━━━ Source data

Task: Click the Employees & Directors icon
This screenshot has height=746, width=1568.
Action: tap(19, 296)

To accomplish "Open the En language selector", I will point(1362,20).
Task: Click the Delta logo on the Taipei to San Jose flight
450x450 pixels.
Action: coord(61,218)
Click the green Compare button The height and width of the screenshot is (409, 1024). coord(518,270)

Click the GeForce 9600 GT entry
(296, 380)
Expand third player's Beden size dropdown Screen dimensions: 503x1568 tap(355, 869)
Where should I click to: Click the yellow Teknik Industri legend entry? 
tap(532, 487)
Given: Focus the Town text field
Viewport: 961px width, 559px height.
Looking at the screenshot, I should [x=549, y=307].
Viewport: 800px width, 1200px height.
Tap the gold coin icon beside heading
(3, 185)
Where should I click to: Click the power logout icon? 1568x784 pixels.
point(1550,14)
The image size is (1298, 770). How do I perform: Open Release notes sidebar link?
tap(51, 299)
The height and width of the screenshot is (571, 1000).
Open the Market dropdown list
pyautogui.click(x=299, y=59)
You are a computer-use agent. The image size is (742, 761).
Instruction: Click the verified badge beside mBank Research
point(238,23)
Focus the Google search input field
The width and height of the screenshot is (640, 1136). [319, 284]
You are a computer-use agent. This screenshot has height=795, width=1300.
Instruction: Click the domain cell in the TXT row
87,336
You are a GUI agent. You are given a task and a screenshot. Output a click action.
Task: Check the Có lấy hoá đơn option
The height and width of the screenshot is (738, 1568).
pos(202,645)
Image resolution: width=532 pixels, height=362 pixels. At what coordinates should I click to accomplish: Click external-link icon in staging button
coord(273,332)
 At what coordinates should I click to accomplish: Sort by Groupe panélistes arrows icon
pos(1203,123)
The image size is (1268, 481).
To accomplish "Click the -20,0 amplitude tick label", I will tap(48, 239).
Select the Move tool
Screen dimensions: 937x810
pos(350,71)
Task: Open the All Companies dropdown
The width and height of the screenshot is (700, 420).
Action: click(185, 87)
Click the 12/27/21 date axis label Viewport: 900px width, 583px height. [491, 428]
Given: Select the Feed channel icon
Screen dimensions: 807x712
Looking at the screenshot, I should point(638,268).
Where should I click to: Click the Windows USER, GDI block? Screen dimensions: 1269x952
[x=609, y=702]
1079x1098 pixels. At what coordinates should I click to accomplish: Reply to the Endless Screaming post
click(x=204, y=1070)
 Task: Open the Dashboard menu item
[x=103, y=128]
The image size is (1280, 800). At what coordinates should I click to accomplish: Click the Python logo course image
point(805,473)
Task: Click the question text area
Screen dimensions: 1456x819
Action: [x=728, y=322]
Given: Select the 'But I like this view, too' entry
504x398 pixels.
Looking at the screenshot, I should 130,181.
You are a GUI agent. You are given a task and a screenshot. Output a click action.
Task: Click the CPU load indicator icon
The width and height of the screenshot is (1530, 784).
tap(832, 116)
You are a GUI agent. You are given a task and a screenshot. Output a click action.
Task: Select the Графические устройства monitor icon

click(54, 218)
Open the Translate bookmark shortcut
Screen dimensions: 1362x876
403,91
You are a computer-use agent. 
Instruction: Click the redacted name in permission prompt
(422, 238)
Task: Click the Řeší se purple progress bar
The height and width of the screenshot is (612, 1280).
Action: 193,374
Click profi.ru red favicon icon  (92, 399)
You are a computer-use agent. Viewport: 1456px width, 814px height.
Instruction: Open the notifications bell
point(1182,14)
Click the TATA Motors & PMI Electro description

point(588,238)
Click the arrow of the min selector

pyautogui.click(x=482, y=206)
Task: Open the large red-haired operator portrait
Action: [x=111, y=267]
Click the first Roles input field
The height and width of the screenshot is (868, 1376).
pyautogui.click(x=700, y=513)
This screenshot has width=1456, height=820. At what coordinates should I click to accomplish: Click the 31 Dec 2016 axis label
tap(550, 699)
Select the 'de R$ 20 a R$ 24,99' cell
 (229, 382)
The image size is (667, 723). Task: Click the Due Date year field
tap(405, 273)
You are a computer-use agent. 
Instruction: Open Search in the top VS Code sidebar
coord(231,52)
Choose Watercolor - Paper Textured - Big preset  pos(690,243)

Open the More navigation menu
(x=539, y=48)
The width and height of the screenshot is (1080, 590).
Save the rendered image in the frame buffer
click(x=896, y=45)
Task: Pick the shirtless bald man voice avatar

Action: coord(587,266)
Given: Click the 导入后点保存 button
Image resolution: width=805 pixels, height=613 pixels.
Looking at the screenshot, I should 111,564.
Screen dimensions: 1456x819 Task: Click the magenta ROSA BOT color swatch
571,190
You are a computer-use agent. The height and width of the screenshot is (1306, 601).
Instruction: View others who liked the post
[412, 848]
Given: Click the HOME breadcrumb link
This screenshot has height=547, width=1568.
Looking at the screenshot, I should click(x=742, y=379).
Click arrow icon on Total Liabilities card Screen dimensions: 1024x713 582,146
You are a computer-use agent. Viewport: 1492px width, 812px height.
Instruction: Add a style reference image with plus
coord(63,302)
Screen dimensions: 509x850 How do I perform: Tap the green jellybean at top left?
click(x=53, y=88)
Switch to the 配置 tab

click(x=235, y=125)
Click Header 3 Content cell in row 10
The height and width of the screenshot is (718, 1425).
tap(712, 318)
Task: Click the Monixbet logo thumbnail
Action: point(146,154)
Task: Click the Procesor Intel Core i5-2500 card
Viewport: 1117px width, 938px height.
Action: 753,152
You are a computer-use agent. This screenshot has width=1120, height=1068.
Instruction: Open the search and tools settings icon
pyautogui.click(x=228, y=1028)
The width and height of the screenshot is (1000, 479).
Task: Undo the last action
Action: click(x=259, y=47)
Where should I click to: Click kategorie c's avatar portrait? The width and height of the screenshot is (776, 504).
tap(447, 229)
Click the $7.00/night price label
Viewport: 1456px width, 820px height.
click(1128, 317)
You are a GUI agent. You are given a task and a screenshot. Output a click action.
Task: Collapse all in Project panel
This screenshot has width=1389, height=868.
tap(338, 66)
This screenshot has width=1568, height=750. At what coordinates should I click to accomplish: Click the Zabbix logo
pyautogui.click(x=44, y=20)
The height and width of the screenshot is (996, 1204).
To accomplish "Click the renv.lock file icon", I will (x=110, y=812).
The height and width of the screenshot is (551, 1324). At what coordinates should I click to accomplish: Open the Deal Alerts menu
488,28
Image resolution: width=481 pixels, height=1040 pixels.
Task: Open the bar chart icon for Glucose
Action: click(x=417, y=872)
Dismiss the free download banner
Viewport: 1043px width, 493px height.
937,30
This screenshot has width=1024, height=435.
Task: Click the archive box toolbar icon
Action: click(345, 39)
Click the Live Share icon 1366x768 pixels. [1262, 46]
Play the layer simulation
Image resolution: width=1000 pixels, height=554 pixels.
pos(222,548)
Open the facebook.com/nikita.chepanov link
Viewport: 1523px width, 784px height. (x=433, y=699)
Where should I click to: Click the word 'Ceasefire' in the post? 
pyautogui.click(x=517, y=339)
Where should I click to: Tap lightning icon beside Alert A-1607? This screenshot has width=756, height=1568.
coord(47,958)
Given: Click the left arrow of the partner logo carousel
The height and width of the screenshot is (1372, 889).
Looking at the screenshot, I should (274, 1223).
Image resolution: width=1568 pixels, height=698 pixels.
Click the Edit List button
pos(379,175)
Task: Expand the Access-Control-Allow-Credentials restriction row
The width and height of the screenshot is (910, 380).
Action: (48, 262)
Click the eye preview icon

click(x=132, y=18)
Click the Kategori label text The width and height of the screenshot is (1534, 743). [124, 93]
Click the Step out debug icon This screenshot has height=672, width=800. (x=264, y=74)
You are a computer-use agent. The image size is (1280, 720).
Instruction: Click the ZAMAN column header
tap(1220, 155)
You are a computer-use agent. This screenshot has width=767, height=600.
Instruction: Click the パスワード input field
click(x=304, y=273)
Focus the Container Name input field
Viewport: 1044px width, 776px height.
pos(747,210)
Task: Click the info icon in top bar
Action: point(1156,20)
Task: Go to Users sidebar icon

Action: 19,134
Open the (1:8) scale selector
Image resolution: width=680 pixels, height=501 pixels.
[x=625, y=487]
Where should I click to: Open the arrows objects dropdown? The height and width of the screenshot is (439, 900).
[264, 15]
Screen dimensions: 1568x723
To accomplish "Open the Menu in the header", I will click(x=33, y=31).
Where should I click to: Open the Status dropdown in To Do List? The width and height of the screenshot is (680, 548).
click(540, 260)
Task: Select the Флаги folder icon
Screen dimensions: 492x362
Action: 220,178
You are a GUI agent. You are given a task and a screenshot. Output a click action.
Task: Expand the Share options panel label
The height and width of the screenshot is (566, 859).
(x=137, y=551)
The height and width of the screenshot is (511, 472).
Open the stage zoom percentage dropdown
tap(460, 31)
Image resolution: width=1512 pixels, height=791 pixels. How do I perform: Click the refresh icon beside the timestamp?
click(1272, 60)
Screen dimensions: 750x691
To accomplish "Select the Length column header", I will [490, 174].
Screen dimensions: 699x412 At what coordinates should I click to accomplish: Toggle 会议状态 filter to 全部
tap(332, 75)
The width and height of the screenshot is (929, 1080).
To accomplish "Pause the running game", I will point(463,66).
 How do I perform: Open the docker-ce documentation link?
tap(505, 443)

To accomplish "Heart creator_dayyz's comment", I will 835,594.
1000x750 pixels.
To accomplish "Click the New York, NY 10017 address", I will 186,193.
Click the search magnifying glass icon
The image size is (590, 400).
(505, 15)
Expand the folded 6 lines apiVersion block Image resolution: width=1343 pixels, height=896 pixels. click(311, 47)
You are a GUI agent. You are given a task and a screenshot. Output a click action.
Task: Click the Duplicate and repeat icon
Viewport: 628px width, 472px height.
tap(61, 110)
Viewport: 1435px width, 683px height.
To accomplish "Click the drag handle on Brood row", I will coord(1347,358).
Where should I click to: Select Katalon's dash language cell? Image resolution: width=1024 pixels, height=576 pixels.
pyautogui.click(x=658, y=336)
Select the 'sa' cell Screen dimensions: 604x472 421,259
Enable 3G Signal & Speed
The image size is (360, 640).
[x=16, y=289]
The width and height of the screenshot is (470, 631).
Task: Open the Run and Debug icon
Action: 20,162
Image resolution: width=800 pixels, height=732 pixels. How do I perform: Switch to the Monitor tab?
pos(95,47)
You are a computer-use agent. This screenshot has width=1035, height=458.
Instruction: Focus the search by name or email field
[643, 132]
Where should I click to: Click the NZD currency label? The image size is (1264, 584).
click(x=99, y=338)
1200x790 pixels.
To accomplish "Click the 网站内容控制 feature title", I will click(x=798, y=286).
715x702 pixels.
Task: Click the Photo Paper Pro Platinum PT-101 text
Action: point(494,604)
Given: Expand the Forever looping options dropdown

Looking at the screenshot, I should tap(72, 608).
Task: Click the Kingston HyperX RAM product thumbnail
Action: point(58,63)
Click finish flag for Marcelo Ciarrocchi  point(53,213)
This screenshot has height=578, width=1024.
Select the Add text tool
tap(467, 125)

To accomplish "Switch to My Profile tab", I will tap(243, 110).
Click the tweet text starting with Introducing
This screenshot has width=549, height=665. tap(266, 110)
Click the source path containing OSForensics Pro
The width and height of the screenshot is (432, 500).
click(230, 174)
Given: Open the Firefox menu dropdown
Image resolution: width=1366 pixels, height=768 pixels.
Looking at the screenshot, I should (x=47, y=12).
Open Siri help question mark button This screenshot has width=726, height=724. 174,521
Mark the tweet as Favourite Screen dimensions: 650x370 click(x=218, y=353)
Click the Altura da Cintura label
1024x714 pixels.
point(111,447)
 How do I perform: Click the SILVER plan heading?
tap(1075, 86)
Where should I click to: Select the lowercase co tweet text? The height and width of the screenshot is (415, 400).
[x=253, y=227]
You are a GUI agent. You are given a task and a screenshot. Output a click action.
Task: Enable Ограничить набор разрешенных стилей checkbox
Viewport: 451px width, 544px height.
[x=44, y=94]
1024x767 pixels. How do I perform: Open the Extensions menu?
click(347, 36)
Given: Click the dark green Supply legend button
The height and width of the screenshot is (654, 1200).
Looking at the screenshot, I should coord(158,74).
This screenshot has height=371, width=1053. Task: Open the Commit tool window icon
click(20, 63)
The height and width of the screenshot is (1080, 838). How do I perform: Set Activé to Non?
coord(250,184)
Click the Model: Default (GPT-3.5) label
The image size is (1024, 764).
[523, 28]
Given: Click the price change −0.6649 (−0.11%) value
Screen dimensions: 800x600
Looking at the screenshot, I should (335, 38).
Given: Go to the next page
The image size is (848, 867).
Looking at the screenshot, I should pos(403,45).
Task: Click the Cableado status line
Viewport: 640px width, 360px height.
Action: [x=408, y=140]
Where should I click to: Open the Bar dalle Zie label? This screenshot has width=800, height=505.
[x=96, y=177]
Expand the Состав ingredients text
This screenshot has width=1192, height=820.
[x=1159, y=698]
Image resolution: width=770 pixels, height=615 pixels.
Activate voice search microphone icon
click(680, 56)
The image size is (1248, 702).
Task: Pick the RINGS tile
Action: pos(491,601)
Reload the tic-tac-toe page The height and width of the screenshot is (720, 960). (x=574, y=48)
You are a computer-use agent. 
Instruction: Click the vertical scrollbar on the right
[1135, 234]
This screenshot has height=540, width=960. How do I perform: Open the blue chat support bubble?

━━━━━━

§ **What to work on**: In the material, find each line with the word "price" and list it.

§ **Solution to the exercise**:
Click the $7.00/night price label
Given: Click the price change −0.6649 (−0.11%) value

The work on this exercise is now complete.